BMPR-II Lentivirale Aktivierungspartikel (h) erfüllen diesen Bedarf, indem sie das vollständige Transkriptionsaktivierungssystem des Synergistic Activation Mediator (SAM) in transduktionsbereite, hoch-titrige lentivirale Partikel verpacken und so eine effiziente BMPR2-Hochregulation über ein breiteres Spektrum menschlicher Zelltypen ermöglichen.

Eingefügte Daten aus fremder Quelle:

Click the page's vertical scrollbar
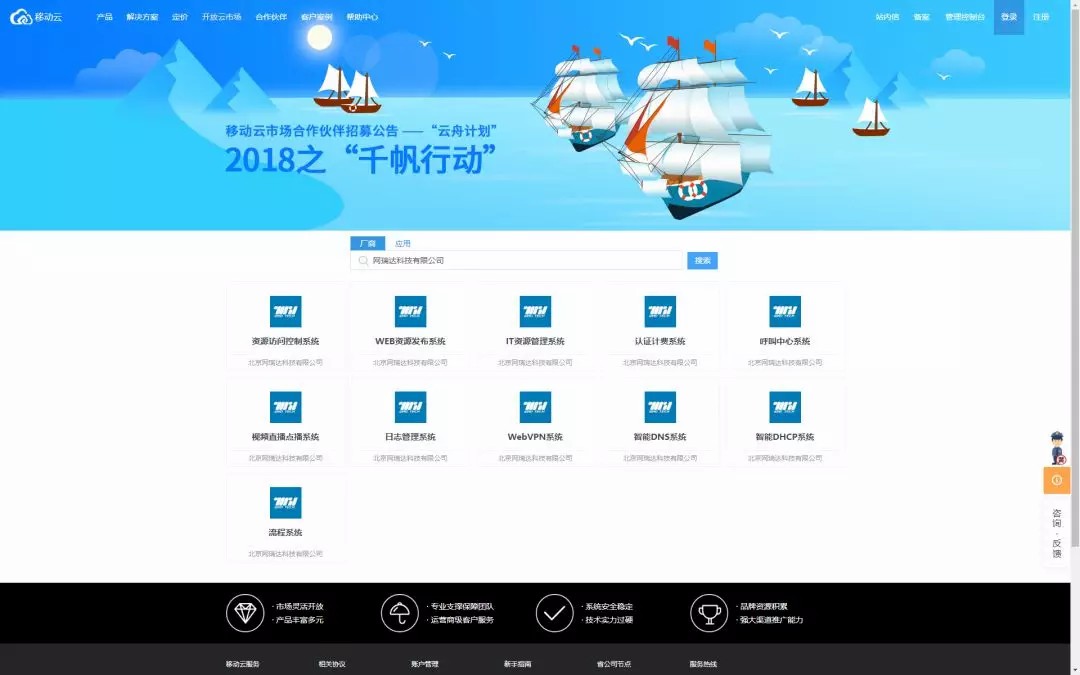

BMPR-II Lentivirale Aktivierungspartikel (h) liefern alle funktionellen Komponenten des Synergistic Activation Mediator (SAM)-Systems über lentivirale Transduktion. Das System umfasst drei Partikelpräparate, die gemeinsam in Zielzellen transduziert werden: eines, das für katalytisch inaktives dCas9 (Mutationen D10A und N863A) kodiert, das mit der VP64-Transaktivierungsdomäne und einem Blasticidin-Resistenzgen fusioniert ist; eines, das für das MS2-p65-HSF1-Fusionsprotein mit einem Hygromycin-Resistenzgen kodiert; und eines, das für eine zielspezifische 20-nt-sgRNA kodiert, die an zwei MS2-RNA-Aptamere mit einem Puromycin-Resistenzgen fusioniert ist. Nach der lentiviralen Transduktion und der genomischen Integration der Expressionskassetten werden die SAM-Komponenten stabil exprimiert und lagern sich am Zielort innerhalb der proximalen Promotorregion stromaufwärts der BMPR2-Transkriptionsstartstelle an, wo VP64, p65 und HSF1 kooperativ wirken, um endogene Transkriptionsmaschinerie zu rekrutieren und eine anhaltende Hochregulation der endogenen BMPR-II-Expression zu bewirken. Die Verwendung von nuklease-inaktivem dCas9 verhindert die Einführung von Doppelstrangbrüchen in der DNA und bewahrt den nativen BMPR2-Genomlokus sowie die regulatorische Architektur.
Das lentivirale Format bietet mehrere praktische Vorteile: Die stabile genomische Integration unterstützt eine vererbbare Aktivierung über Zellteilungen hinweg; Partikelpräparate mit hohem Titer machen eine eigene Virusproduktion überflüssig; und die Kompatibilität mit primären, sich nicht teilenden und transfektionsresistenten Zelltypen erweitert die experimentellen Möglichkeiten. Eine erfolgreiche Transduktion kann durch eine dreifache Antibiotika-Selektion mit Puromycin, Hygromycin und Blasticidin bestätigt und verstärkt werden.
Nur für Forschungszwecke. Nicht für diagnostische oder therapeutische Zwecke bestimmt.